US Economy 2020: Did February Jobs Report Beat Projections? Coronavirus Fears May Soon Hurt Employment
February hiring numbers for U.S. private companies bucked projections and coronavirus scares, according to reports.
Early projections from economists estimated the addition of 155,000 non-government jobs by the end of the month. However, Moody’s Analytics has reported that private payroll growth beat expectations with 183,000 new jobs for the month.
Despite this performance, job growth in February still represented a major step down from the previous month. January also beat projections of 209,000 new hires but the number had to be revised after an initial report of 291,000. This initial number would have represented the largest monthly hiring increase in the least five years.

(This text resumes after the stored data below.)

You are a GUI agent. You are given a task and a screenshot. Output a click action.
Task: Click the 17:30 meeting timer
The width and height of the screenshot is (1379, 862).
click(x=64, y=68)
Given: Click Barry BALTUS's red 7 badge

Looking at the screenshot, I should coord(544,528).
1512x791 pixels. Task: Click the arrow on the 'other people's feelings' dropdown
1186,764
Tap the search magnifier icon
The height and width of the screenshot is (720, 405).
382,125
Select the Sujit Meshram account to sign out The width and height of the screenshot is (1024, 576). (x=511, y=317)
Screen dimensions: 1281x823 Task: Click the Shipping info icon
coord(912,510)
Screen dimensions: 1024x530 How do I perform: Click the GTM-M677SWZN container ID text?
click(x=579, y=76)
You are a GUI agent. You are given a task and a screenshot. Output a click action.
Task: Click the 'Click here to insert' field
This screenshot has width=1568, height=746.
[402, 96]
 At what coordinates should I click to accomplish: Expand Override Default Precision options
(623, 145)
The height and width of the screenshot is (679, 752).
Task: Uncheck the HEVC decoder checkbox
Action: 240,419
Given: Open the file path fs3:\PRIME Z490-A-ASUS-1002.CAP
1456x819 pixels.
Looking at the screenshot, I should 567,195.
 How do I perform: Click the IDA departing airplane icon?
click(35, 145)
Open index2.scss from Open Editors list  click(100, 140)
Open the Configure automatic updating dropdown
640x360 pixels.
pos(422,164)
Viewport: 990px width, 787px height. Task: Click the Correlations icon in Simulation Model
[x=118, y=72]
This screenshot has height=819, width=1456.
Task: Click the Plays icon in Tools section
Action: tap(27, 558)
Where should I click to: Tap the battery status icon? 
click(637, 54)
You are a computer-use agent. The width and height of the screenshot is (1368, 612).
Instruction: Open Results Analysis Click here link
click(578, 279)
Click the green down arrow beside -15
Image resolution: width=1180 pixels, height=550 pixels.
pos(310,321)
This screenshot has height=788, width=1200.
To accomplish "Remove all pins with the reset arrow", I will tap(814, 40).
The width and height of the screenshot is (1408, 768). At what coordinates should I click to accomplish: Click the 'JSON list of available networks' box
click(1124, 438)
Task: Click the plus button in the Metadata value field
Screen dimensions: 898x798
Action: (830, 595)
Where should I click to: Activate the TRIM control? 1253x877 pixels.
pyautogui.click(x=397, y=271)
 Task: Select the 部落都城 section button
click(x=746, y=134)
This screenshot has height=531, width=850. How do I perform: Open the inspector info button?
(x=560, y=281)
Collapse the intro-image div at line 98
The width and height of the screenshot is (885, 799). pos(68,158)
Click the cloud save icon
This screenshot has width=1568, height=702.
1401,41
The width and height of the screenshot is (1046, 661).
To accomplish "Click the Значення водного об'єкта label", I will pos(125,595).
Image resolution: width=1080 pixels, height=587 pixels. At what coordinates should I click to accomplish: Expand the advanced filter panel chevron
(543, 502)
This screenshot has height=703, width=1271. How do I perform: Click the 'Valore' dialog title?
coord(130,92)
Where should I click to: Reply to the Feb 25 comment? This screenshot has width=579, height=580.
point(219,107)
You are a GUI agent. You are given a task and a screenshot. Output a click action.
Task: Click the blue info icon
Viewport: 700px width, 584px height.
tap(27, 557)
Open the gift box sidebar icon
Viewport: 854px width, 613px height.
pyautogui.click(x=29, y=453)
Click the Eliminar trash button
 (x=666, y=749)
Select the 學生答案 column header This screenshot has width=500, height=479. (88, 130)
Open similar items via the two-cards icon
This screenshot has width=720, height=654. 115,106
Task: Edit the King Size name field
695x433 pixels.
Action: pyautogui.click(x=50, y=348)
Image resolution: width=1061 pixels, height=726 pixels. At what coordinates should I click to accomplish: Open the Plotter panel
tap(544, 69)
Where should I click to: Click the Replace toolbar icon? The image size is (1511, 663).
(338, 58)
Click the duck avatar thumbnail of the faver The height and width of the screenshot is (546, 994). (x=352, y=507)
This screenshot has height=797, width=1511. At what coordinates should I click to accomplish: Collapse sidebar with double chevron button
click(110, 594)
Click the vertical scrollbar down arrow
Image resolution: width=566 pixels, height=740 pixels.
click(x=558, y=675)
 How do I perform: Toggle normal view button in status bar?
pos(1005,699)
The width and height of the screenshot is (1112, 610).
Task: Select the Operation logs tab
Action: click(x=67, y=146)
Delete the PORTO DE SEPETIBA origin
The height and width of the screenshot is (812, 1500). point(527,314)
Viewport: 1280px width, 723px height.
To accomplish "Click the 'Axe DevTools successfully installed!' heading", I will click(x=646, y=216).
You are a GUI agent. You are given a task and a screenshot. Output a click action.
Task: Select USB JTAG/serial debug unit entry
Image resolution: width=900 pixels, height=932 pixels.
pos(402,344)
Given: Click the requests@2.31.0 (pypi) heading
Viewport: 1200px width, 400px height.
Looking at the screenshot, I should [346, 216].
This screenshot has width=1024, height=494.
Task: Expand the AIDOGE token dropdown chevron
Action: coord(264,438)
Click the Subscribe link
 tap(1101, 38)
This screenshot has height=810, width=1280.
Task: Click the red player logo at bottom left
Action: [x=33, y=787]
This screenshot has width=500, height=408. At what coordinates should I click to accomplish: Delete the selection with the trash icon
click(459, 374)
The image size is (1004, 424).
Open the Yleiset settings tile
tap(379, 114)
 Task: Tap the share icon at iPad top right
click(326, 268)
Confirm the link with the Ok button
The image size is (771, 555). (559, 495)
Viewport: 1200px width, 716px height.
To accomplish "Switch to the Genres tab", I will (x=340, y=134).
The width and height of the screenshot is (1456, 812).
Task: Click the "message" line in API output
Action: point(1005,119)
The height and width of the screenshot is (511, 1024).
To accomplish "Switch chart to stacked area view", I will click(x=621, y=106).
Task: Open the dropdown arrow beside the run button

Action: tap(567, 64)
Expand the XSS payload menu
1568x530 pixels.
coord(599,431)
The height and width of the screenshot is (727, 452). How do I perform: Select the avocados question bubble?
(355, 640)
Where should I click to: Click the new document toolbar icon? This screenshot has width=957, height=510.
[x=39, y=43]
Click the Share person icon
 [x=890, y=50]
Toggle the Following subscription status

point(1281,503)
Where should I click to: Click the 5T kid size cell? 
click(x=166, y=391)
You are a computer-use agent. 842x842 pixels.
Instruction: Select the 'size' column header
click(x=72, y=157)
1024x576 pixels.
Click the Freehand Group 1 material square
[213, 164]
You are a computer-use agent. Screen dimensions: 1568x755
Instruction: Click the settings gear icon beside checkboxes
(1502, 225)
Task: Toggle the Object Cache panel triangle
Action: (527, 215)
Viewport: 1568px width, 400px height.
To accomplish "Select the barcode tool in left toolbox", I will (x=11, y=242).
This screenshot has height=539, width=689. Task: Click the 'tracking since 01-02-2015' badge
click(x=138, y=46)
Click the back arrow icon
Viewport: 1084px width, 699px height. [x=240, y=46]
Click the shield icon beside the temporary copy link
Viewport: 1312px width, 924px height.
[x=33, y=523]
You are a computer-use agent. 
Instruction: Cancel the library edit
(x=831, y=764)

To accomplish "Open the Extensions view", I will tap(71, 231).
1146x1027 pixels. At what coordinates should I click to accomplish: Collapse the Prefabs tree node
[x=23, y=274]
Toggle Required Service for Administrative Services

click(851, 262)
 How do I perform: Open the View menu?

“COVID-19 will need to break through the job market firewall if it is to do significant damage to the economy,” Moody’s Analytics’ Mark Zandi said in a statement to CNBC, assuring that the virus’ impact could not yet be seen in their data. “The firewall has some cracks, but judging by the February employment gain it should be strong enough to weather most scenarios.”
Zandi did, however, note that the virus’ impact on the job market would likely be visible in their data within the next few months. He went further to say that while most economists are hesitant to say it outright, a recession as a result of coronavirus is looking increasingly likely.
“Economists have a really hard time saying over 50% probability of recession,” Zandi said. “I assure you, almost every economist out there is thinking over 50% probability.”
The majority of the new jobs (133,000) added in February came from larger companies, defined as ones with 55 or more employees. This disparity adds credence to the fear from some economists that small businesses will be hit the hardest by coronavirus’s impact on the economy.